The sponsor told colleagues the substitute includes auditing guardrails — a 14-day audit notice requirement, limits on retroactive audits and restrictions intended to prevent arbitrary clawbacks — and a transparency section that mirrors federal requirements scheduled to take effect in 2028. "So basically, audits right now can happen arbitrarily, and this puts guardrails on those audits," the senator from Newton said on the floor, describing negotiated language intended to protect smaller independent pharmacies.

Floor amendments generated the most debate. Senate Amendment 1 (offered by the senator from Celine) would have expanded a negotiated rate floor to apply to all pharmacies rather than only the smaller and critical-access pharmacies the deal targets. Opponents said widening the floor could shift substantial costs and produce winners and losers; proponents argued it ensures fairness across the state. The amendment failed on a recorded voice vote.

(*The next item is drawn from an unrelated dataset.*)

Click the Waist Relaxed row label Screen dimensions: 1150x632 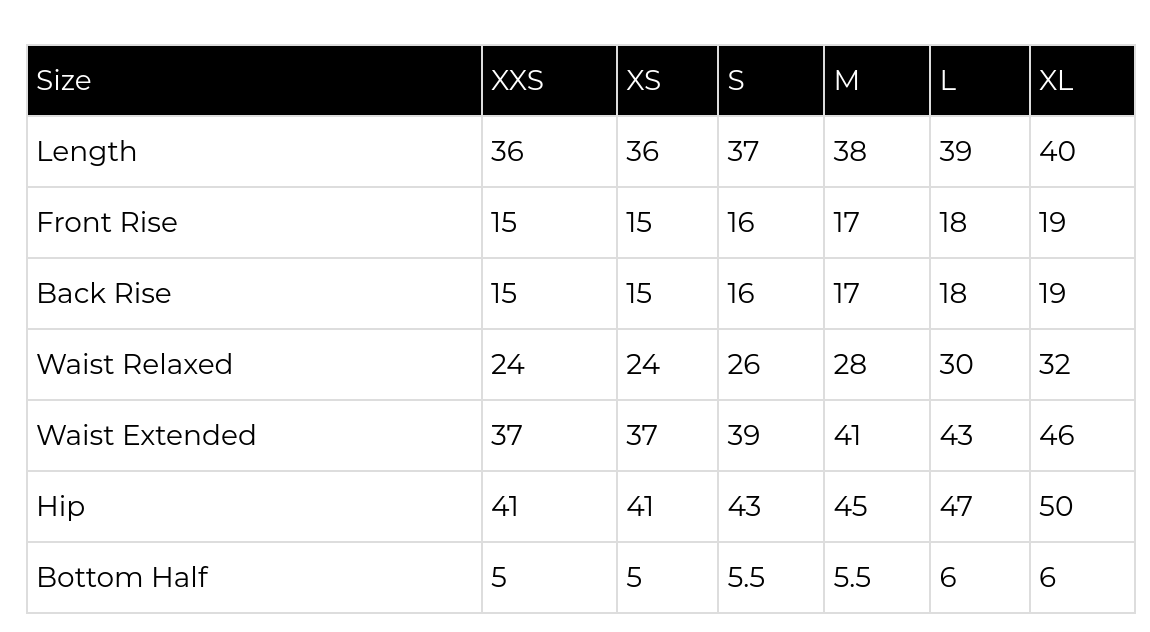click(134, 364)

Senate Amendment 2 (offered by the senator from Jefferson) clarified that state agencies would not be required to enforce certain sections of the substitute against self-funded employer plans — an effort described by the sponsor as reducing litigation risk — and that amendment was adopted.

Other adopted changes included an amendment to require coverage of home blood-pressure monitoring devices for pregnant and postpartum people and to ensure an annual supply of contraception under applicable plans. Supporters said those health-related changes expand practical access to care; the sponsor argued the package as a whole had been negotiated with labor unions, pharmacies and insurers and represented progress after years of meetings.

Several senators remained concerned about scope and consumer impact. Lawmakers pressed the sponsor about whether the language would unintentionally favor large retail chains or increase costs for some consumers; the sponsor and backers said the negotiated compromise prioritizes small independents that they said lack negotiating leverage with vertically integrated PBMs.

After extensive floor debate and votes on multiple amendments, the sponsor laid the substitute over to the informal calendar for further consideration later in the session.